Today I found out that there are so many of these passageways. Illegal at that. They take you to your destination so much more quickly and give you a great scenic experience. It was quiet. There was only the background noise of faraway traffic. Being seen driving through alleyways leading to the tracks felt as if you were part of some kind of deal. Or some kind of intelligence sharing. Suffice it to say I just came across 2 other cars whose drivers seemed confused. Things had changed a lot since I was a teenager eagerly trying to find a private spot to make out. It was my first time here with snow on the ground. The whistling of the wind made it a film noire waiting for a bittersweet epiphany to happen. It was a wilderness of placated fear that had now become commonplace frustration. A frustration that takes place when there seems to be nowhere to go beyond the borders of your immediate existence. Trapped? Perhaps. Cheated? More so. But you tend to repeat to yourself “every day above ground is still a day of hope “. Yet there’s this filial disharmony that keeps things together. And since it’s Sunday, you figure it’s better to wait till the next day before thinking of things like life passing you by. You take small comfort in this and trudge through the tracks until there’s a sweat inside your 4th layer of clothing that emancipates all this. Better than the gym. Almost as good as Prozac.

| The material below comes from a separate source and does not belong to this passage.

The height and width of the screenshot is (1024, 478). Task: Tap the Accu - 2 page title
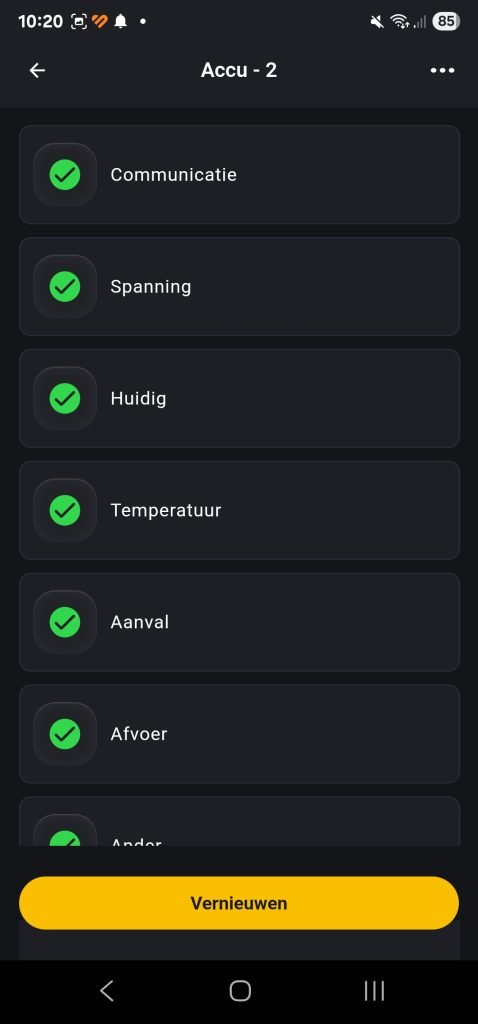[239, 70]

These were the first pictures I’d taken of anything in a long time. If memory serves me right, thsee warehouse doors used to be a gloomy industrial grey-blue hue. Nothing like a cheery orange to liven up the employees. This was my first entrance into railroad tracks outside the back of high school. And Cassidy was the one who had taken me there. It was the place to make out that wasn’t that popular yet. Cassie was a beautiful girl who had no father and a mother with stage 3 cancer. She had this unbelievable spirit that always made her bright smile radiate. And she knew that she was precious and people liked her because she was very giving. We were behind a couple of trees next to the tracks and she wanted to be pleasing. It’s hard to say no to such a girl. She worked had and made sure I had a smile on my face while she was pleasing. She wouldn’t stop till she thought I was satisfied. The relationship evaporated after her mother died and she took up with Chris, a dealer she had always been pleasing. I remember her saying “you are really so nice. But I don’t feel pain with you. ” I remember her departing while I looked at the fascinating graffiti across the tracks.
DIE TILL YOU BLEED
I had a ski jacket and ski gloves on so I decided to lie on the tracks and close my eyes. I’d heard people felt alive doing this. There was a sort of interlude to accepted madness that apparently made the rut come out. John once told me he liked the danger of laying there and getting out of the way at the last possible second. “I figure I’m dead inside until the danger excites me. It’s as if I escaped from something inescapable. You’re dead till you bleed. Know what I mean?” I understand what he meant now.It touches me like a Bukowski poem on a sunny Sunday afternoon in August. It sort of hits you without warning. I lay on the tracks. I got cold, got up, and left. Am I not deep enough to understand this? Undeserving? Perhaps I was lucky enough to stop the bleeding.
You tend to feel relief and shame at the same time. Like survivor’s guilt. My small tour of the borders of Park Extension was enlightening today. Although the demographics have changed so much, the same feeling is there. There is hope and there is comfort. There is no other urban area anywhere that is so underprivileged yet so unified. You’re never alone here. But somehow, due to human nature, you want and yearn to leave. But you visit often. You take pics, have a double medium Greek coffee, and write blog posts.